Patients with Type 1 diabetes who aggressively use insulin to keep their blood sugar in check slash their risk of subsequent kidney failure by half, according to a U.S.-funded study that spanned two decades.

Researchers tracked kidney function in 1,375 patients with the most severe form of the disease who enrolled in the Diabetes Control and Complication Trial starting in 1983. While the study was stopped a decade later because patients getting aggressive treatment had fewer complications from the disease, the researchers continued to monitor them to determine the long-term effects. The study previously found fewer cardiovascular complications in patients getting strict diabetes control.

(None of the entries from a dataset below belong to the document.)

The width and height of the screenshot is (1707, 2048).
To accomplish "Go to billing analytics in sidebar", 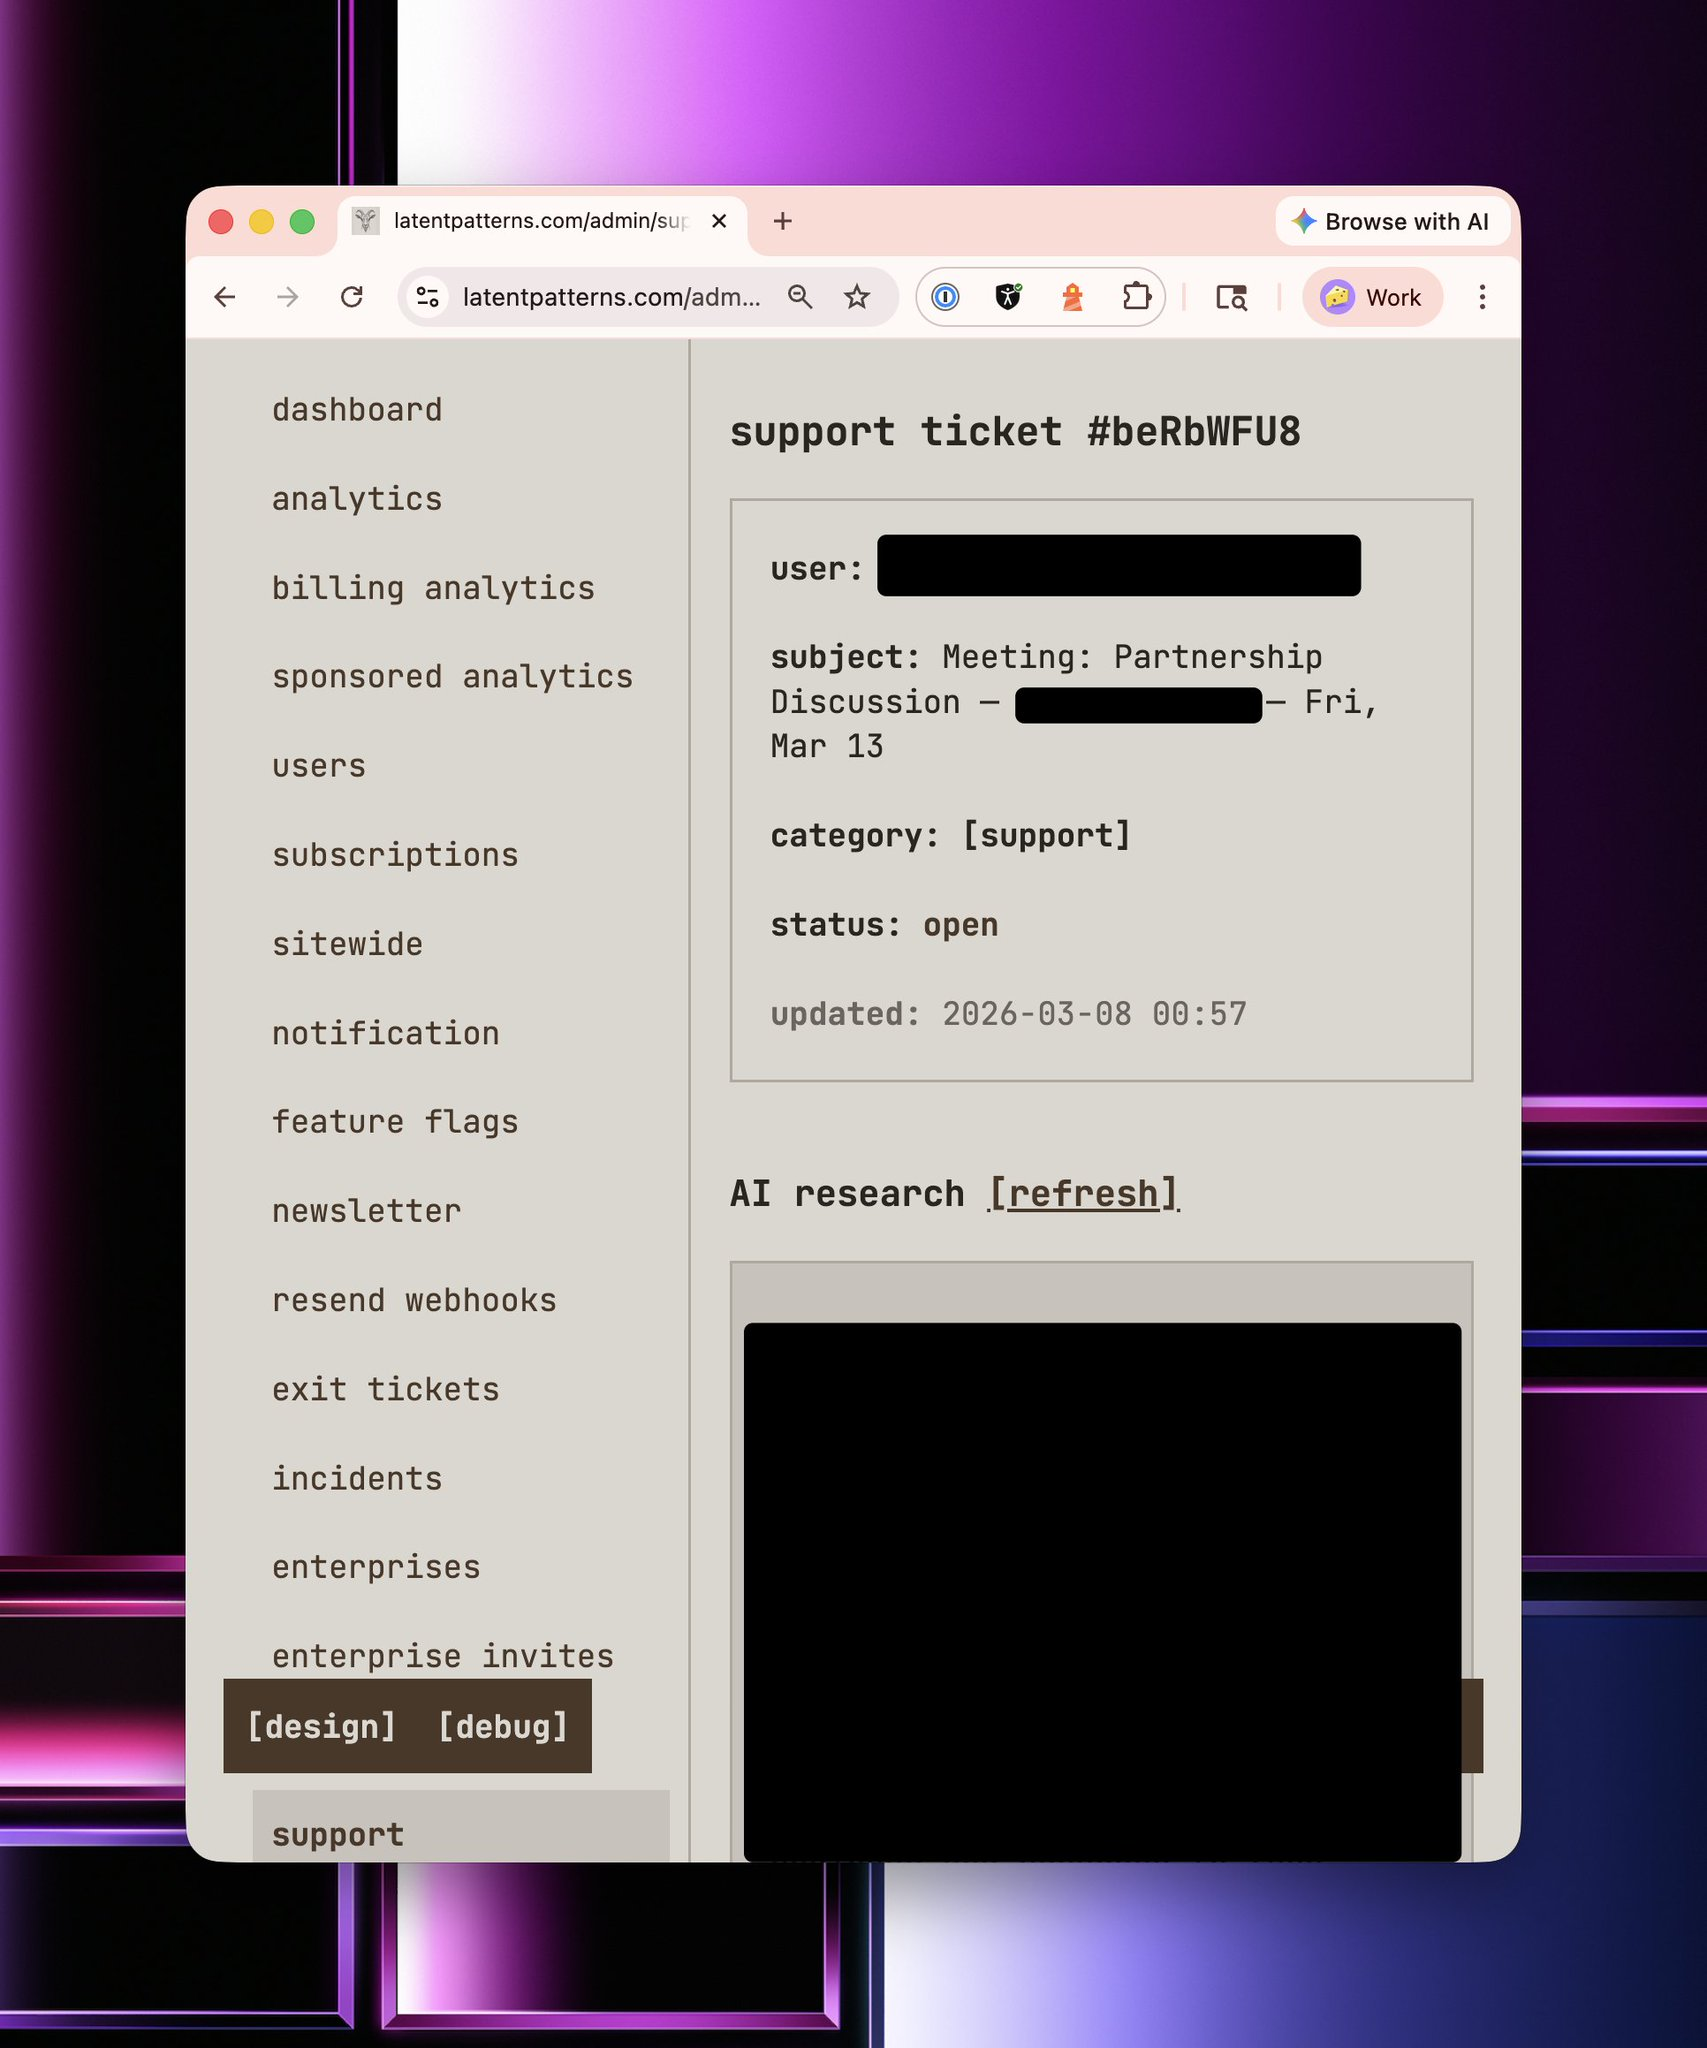I will pos(433,588).
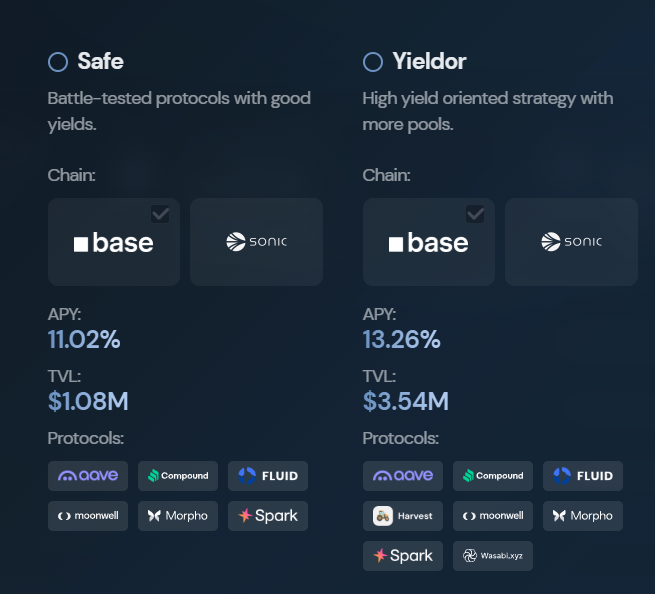655x594 pixels.
Task: Select Base chain card under Safe
Action: click(113, 242)
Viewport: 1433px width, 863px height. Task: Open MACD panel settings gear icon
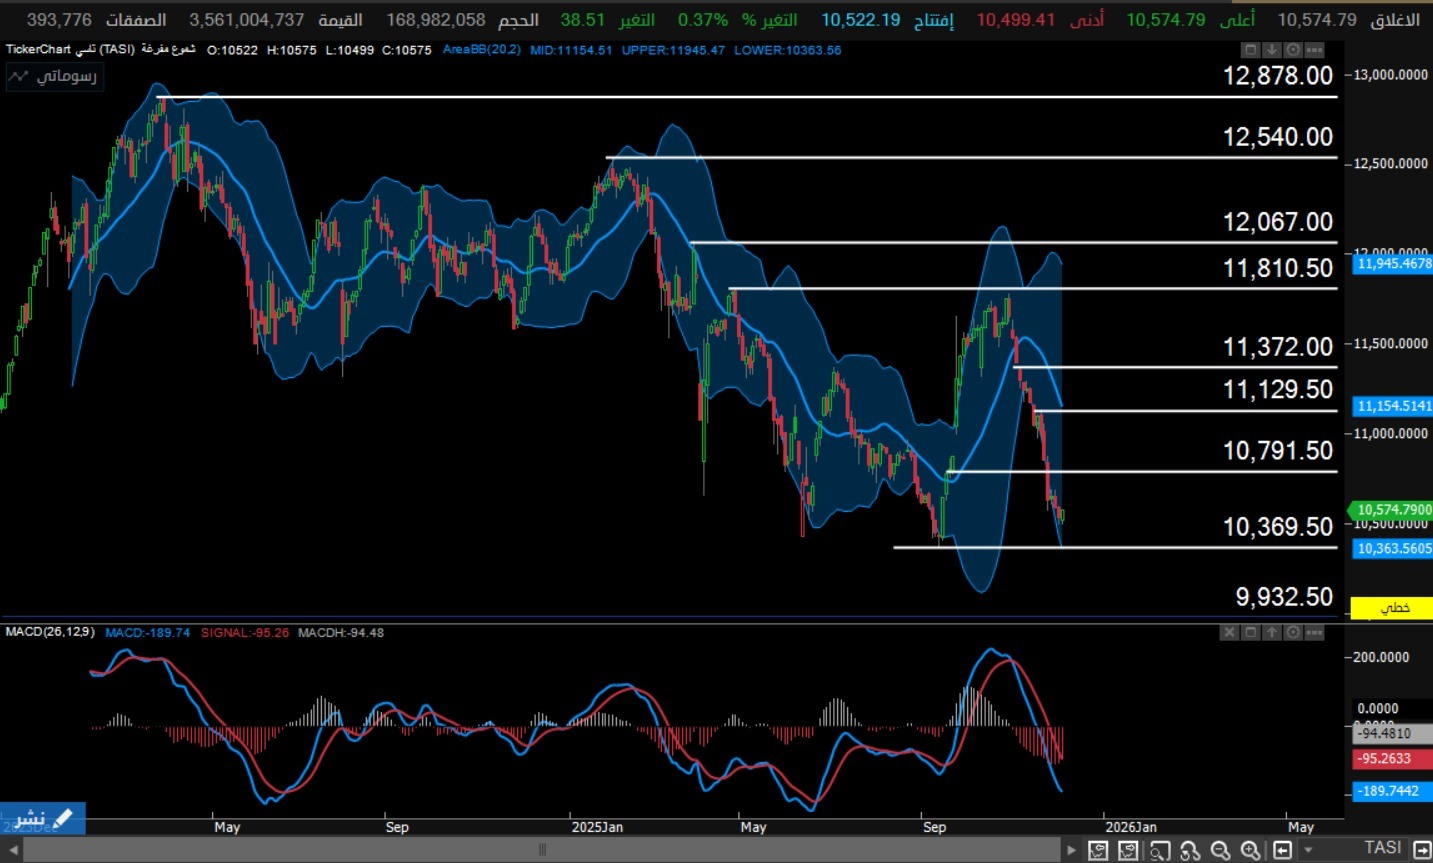point(1293,633)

"Tight control early in the course of the disease has long lasting benefits on all major diabetes complications," said Ian de Boer, the lead researcher and an assistant professor of medicine at the University of Washington in Seattle.

Patients who injected insulin at least three times a day to get their blood sugar to the same level seen in people without diabetes had half the risk of poor filtration and end-stage kidney disease a decade later, according to the study released Saturday by the New England Journal of Medicine. The results show for the first time that treatment can avert the loss of kidney function that leads to organ failure, a process that was previously considered inexorable, De Boer said.

About 25.8 million people in the United States have diabetes, when the body doesn't properly use insulin to convert blood sugar to energy, according to the American Diabetes Association. Fewer than 10 percent have Type 1, the most serious form where the body's immune system attacks pancreatic cells that produce insulin. Most diabetics have Type 2, an illness linked to aging, obesity and resistance to insulin.

It's not clear whether the findings of the new study apply to patients with Type 2 diabetes. Those patients typically are older and have other medical conditions, potentially limiting the amount of time they have to benefit from closely regulating their blood sugar, De Boer said.